I’ve been in contact with the girl’s family since that day. Her parents both thought the other parent was watching her. One of her brothers saw her on the bottom of the pool and pulled her up. He is a hero. She made a full recovery, and I am very grateful for the photos they sent me of her – happy, alive, pink.
I am so pleased that I was able to help, along with her dad – who also knew CPR. I’m a nurse in the Emergency Department at Whangarei Hospital. I had also just completed my Surf Lifeguard Award at Mangawhai Heads. My basic life support training was fresh. But I was also just some random person at a swimming pool who knew CPR.
The rest of the holiday was overshadowed by the experience, which I now think of as the best / worst day of my life. In the aftermath, I touched the grazes I got on my knees kneeling next to the little girl to remind myself it had really happened. It was surreal. CPR in my swimsuit was the last thing I expected to be doing on the first day of my holiday.
Use this winter to either learn or refresh basic life support. You might be the random person who helps to save a life.”
–Odette Rowan
Thanks to Odette for allowing me to share that story.
I hope everyone who reads this takes five minutes to educate and prepare themselves for the moment they might be asked to be a life saver — even if they aren’t already a lifeguard, a nurse, or a parent.
What can you do, right now?
Learn CPR. Classes are ideal, but if you don’t have the time, at least watch these two short and excellent videos from NZ Red Cross and Dr Tony Smith of St John NZ. Be prepared to save a life.
30 hard and fast chest compressions followed by 2 breaths. Remember, any CPR is better than doing nothing.
Just waiting for an ambulance isn’t a wise option: those 7-10 (or more) minutes of no oxygen to the brain can lead to death or devastating outcomes.
Don’t delay: with drowning, if you waste time, a person who has stopped breathing (respiratory arrest) can turn into a person whose heart has stopped (cardiac arrest).

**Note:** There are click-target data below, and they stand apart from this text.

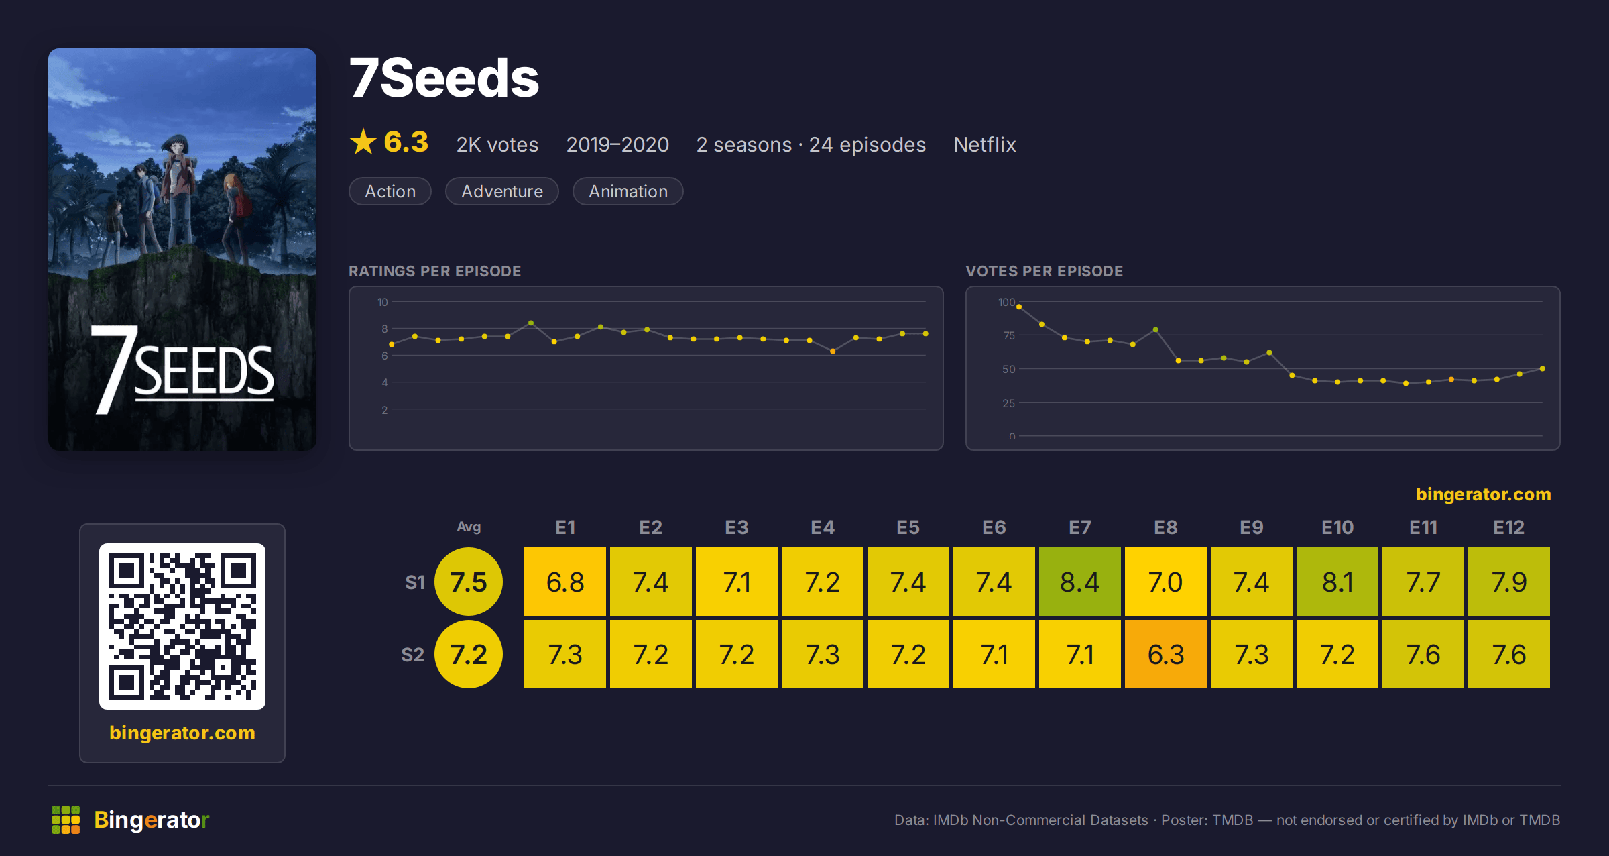Click the S1 average 7.5 circle
Viewport: 1609px width, 856px height.
469,582
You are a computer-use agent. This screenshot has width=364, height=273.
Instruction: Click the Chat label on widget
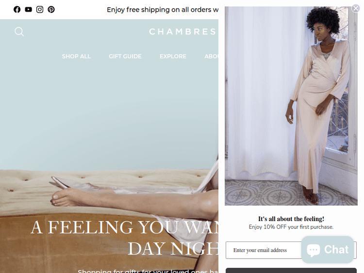click(x=336, y=250)
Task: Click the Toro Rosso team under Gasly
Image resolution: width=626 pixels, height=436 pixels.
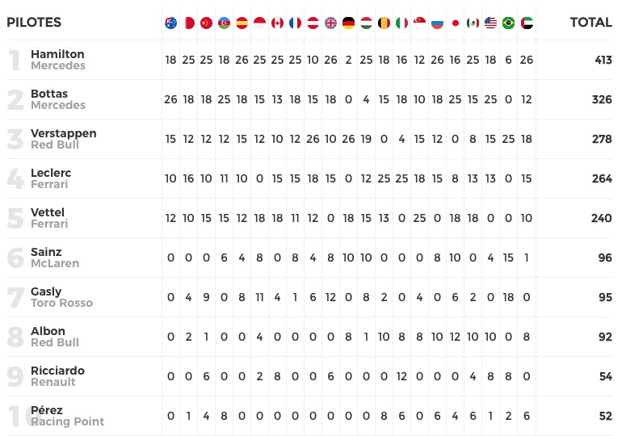Action: [61, 304]
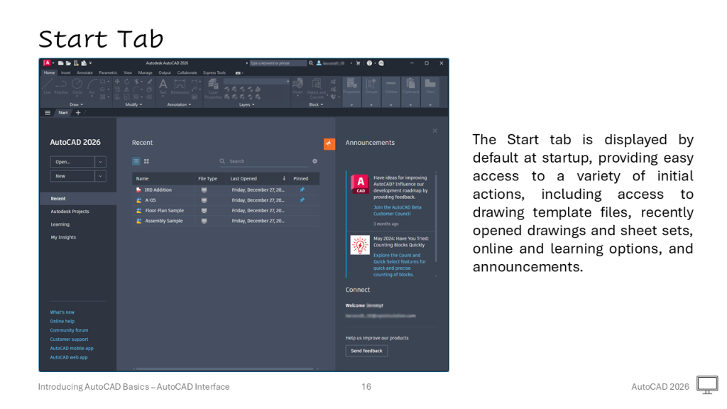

And while a respiratory arrest can often be easily reversed with ventilations as part of CPR, if it’s allowed to turn into a cardiac arrest, a fatal outcome is much more likely. Time is of the essence. Seconds matter.
Think through it ahead of time: if your child were pulled blue and lifeless from the water, you need to step up. No delay.
Check for Dangers, quickly assess whether they are unresponsive, send for help (111 and an AED), tilt the head back (do not worry about the spine…get that airway must get opened), check if they are breathing normally, if not: 30 chest compressions, then 2 breaths. Repeat.
Lastly, my personal advice as an emergency doctor who has seen this go wrong too many times:
Don’t mistake dying gasps for effective breathing.
‘Agonal’ breaths (the occasional or weak gasps of a dying person–‘guppy breathing’, like a fish out of water) are NOT effective breathing. In the precise and life-saving words of the New Zealand Resuscitation Council:
If a person is ‘unresponsive and not breathing NORMALLY,’ begin CPR!